Appearing on ARISE Television on Wednesday, Nwaebonyi articulated the Senate’s position on the amended legislation, emphasising that the revised framework shifts electronic transmission from a discretionary option to a statutory obligation. He argued that this distinction carries profound implications for how future election petitions will be adjudicated.
“The difference between the Electoral Act of 2022 and what we are doing now, and which will make the decision of the court different from what happened in INEC versus Atiku, which is a very popular case, as far as this electronic transmission of votes is concerned, is that this time, the National Assembly have inserted it in our law,” the senator stated.
He drew specific attention to the linguistic precision employed in the amendment. “And the word there is ‘shall’, not ‘may’. That is the difference,” Nwaebonyi said.
The reference to INEC versus Atiku pertains to the Supreme Court judgment delivered in 2019 regarding the 2019 presidential election petition. In that matter, the court held that the Electoral Act then in force did not mandate electronic transmission of results, and the use of card readers and other technology by INEC was operational rather than statutory. The distinction between “shall” and “may” has since become central to legal arguments concerning INEC’s compliance with its own regulations.
Nwaebonyi further contended that the amendment subordinates INEC’s operational guidelines to the expressed provisions of the Electoral Act, including those governing the Result Viewing Portal, IREV.

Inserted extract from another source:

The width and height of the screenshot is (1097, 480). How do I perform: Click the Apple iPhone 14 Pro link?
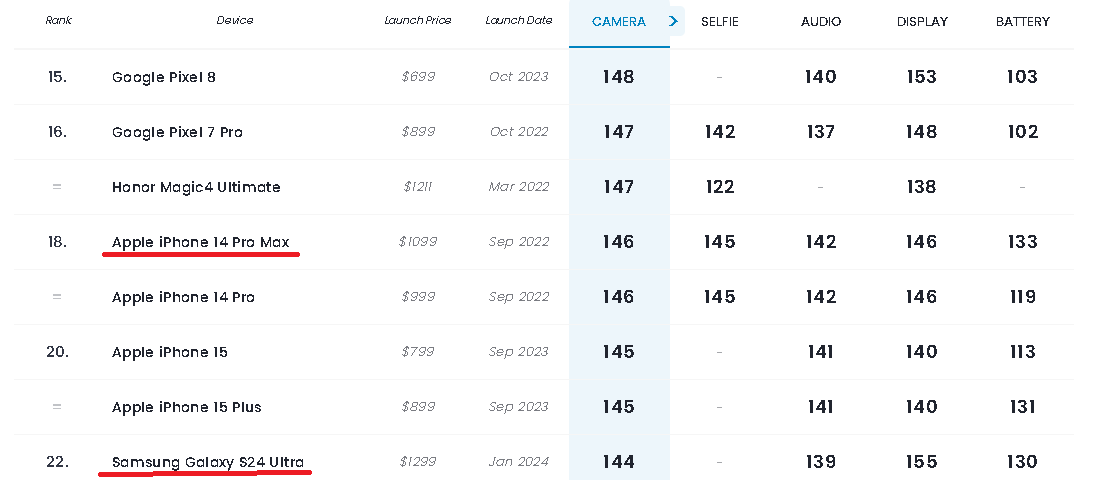(183, 297)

“And moreover, the Electoral Act overrides the INEC guideline. If there is conflict between the guideline and the Act, the Act is an Act of the parliament. The guideline is a guideline of the agency. So the Electoral Act supersedes the guideline,” he said.
The senator’s remarks come amid heightened public scrutiny of the National Assembly’s handling of electoral reforms. The Senate had reconvened in emergency session on Tuesday following widespread criticism of earlier proposed changes to the Electoral Act, particularly provisions that critics argued weakened the legal status of electronically transmitted results and the IREV portal.
The IREV portal was introduced by INEC to upload polling unit results in real-time during elections, allowing public access to scanned result sheets. In the 2023 general elections, technical failures and delayed uploads became flashpoints in several governorship and presidential election petitions, with litigants arguing that non-transmission undermined the integrity of the process.
Nwaebonyi acknowledged that legislative action alone is insufficient to guarantee credible elections. “All that is required is for all eyes to be on the ball by all political players,” he said, underscoring the role of political parties, candidates, and civil society in enforcing compliance.
The senator maintained that the amended Act would produce a decisive shift in judicial outcomes. “So with what we have done now, nobody can rig election in Nigeria,” he asserted.
His declaration, however, immediately reignited debate among electoral stakeholders. The amended Act has yet to be transmitted to the President for assent, and INEC has not publicly issued a formal response to the changes. Legal experts have previously noted that while an Act of the National Assembly supersedes agency guidelines, enforcement remains contingent on judicial interpretation and the commission’s administrative capacity to implement mandatory electronic transmission across more than 176,000 polling units.
The National Assembly has in recent years oscillated between expanding and contracting the statutory framework for election technology. The 2022 Electoral Act, signed into law by former President Muhammadu Buhari, introduced electronic transmission of results but permitted INEC to determine when and where it would be deployed. This discretionary language produced conflicting interpretations and became a central point of litigation following the 2023 elections.
The current amendment, as described by Nwaebonyi, removes that discretion. The mandatory “shall” now governs the transmission obligation, placing the commission under statutory duty rather than operational discretion. Whether this language survives judicial scrutiny and executive assent, and whether INEC’s infrastructure can meet the legal standard, remain open questions.